- Pixel coordinate grounding data -
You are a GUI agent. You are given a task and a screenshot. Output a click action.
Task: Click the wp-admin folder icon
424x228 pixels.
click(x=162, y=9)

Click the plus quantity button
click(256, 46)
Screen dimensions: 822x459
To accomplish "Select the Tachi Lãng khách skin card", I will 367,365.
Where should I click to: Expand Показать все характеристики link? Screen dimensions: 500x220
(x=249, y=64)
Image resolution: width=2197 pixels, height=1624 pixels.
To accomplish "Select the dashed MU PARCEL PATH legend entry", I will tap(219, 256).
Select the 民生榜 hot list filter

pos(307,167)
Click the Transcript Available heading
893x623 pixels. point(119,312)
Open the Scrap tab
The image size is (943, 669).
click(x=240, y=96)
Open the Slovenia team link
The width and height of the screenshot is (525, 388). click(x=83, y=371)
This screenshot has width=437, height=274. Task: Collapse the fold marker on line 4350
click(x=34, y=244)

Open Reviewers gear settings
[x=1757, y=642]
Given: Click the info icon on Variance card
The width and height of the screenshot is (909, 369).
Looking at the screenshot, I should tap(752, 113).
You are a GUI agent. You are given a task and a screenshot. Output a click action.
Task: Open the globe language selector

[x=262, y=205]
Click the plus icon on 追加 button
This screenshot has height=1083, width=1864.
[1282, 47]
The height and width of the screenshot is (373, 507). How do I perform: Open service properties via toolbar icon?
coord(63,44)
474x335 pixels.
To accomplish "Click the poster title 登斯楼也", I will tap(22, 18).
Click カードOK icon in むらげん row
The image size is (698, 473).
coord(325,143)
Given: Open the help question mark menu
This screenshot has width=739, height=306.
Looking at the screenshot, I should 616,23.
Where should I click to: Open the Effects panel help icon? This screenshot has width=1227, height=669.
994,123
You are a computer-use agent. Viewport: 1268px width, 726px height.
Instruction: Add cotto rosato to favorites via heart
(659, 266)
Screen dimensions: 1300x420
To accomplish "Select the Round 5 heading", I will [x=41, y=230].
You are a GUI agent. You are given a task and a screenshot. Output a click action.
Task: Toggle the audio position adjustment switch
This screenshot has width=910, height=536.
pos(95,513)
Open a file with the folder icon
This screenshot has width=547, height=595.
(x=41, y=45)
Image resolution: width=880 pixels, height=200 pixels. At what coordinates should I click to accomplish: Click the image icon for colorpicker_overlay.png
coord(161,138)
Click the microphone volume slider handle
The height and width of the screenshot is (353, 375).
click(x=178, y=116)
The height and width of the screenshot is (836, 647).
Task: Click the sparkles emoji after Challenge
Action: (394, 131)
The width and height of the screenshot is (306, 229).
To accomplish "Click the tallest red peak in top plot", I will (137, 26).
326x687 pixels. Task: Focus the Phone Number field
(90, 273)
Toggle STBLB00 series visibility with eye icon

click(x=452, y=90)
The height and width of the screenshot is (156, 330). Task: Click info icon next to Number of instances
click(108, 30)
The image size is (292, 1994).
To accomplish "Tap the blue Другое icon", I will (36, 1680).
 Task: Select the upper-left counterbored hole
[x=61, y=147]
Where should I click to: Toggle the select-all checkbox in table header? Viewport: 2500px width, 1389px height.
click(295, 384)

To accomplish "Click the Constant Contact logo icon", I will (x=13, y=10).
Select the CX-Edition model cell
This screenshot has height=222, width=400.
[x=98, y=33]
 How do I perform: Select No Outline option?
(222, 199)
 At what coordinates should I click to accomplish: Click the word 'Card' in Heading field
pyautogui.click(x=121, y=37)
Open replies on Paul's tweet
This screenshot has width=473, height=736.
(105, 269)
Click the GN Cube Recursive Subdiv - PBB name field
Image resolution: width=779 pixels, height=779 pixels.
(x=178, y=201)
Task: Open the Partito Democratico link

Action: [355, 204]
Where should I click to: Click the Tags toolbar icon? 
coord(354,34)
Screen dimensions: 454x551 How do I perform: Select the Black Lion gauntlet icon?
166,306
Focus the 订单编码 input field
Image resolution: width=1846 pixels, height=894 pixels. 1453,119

- Directions for this task -
Print every record exactly as written.

- Solution to the problem -
You are a GUI agent. You are given a task and a screenshot. Output a click action.
Task: Click the wp-admin folder icon
424x228 pixels.
click(x=162, y=9)

Click the plus quantity button
click(256, 46)
Screen dimensions: 822x459
To accomplish "Select the Tachi Lãng khách skin card", I will 367,365.
Where should I click to: Expand Показать все характеристики link? Screen dimensions: 500x220
(x=249, y=64)
Image resolution: width=2197 pixels, height=1624 pixels.
To accomplish "Select the dashed MU PARCEL PATH legend entry", I will tap(219, 256).
Select the 民生榜 hot list filter

pos(307,167)
Click the Transcript Available heading
893x623 pixels. point(119,312)
Open the Scrap tab
The image size is (943, 669).
click(x=240, y=96)
Open the Slovenia team link
The width and height of the screenshot is (525, 388). click(x=83, y=371)
This screenshot has width=437, height=274. Task: Collapse the fold marker on line 4350
click(x=34, y=244)

Open Reviewers gear settings
[x=1757, y=642]
Given: Click the info icon on Variance card
The width and height of the screenshot is (909, 369).
Looking at the screenshot, I should tap(752, 113).
You are a GUI agent. You are given a task and a screenshot. Output a click action.
Task: Open the globe language selector

[x=262, y=205]
Click the plus icon on 追加 button
This screenshot has height=1083, width=1864.
[1282, 47]
The height and width of the screenshot is (373, 507). How do I perform: Open service properties via toolbar icon?
coord(63,44)
474x335 pixels.
To accomplish "Click the poster title 登斯楼也", I will tap(22, 18).
Click カードOK icon in むらげん row
The image size is (698, 473).
coord(325,143)
Given: Open the help question mark menu
This screenshot has width=739, height=306.
Looking at the screenshot, I should 616,23.
Where should I click to: Open the Effects panel help icon? This screenshot has width=1227, height=669.
994,123
You are a computer-use agent. Viewport: 1268px width, 726px height.
Instruction: Add cotto rosato to favorites via heart
(659, 266)
Screen dimensions: 1300x420
To accomplish "Select the Round 5 heading", I will [x=41, y=230].
You are a GUI agent. You are given a task and a screenshot. Output a click action.
Task: Toggle the audio position adjustment switch
This screenshot has width=910, height=536.
pos(95,513)
Open a file with the folder icon
This screenshot has width=547, height=595.
(x=41, y=45)
Image resolution: width=880 pixels, height=200 pixels. At what coordinates should I click to accomplish: Click the image icon for colorpicker_overlay.png
coord(161,138)
Click the microphone volume slider handle
The height and width of the screenshot is (353, 375).
click(x=178, y=116)
The height and width of the screenshot is (836, 647).
Task: Click the sparkles emoji after Challenge
Action: (394, 131)
The width and height of the screenshot is (306, 229).
To accomplish "Click the tallest red peak in top plot", I will (137, 26).
326x687 pixels. Task: Focus the Phone Number field
(90, 273)
Toggle STBLB00 series visibility with eye icon

click(x=452, y=90)
The height and width of the screenshot is (156, 330). Task: Click info icon next to Number of instances
click(108, 30)
The image size is (292, 1994).
To accomplish "Tap the blue Другое icon", I will (36, 1680).
 Task: Select the upper-left counterbored hole
[x=61, y=147]
Where should I click to: Toggle the select-all checkbox in table header? Viewport: 2500px width, 1389px height.
click(295, 384)

To accomplish "Click the Constant Contact logo icon", I will (x=13, y=10).
Select the CX-Edition model cell
This screenshot has height=222, width=400.
[x=98, y=33]
 How do I perform: Select No Outline option?
(222, 199)
 At what coordinates should I click to accomplish: Click the word 'Card' in Heading field
pyautogui.click(x=121, y=37)
Open replies on Paul's tweet
This screenshot has width=473, height=736.
(105, 269)
Click the GN Cube Recursive Subdiv - PBB name field
Image resolution: width=779 pixels, height=779 pixels.
(x=178, y=201)
Task: Open the Partito Democratico link

Action: [355, 204]
Where should I click to: Click the Tags toolbar icon? 
coord(354,34)
Screen dimensions: 454x551 How do I perform: Select the Black Lion gauntlet icon?
166,306
Focus the 订单编码 input field
Image resolution: width=1846 pixels, height=894 pixels. 1453,119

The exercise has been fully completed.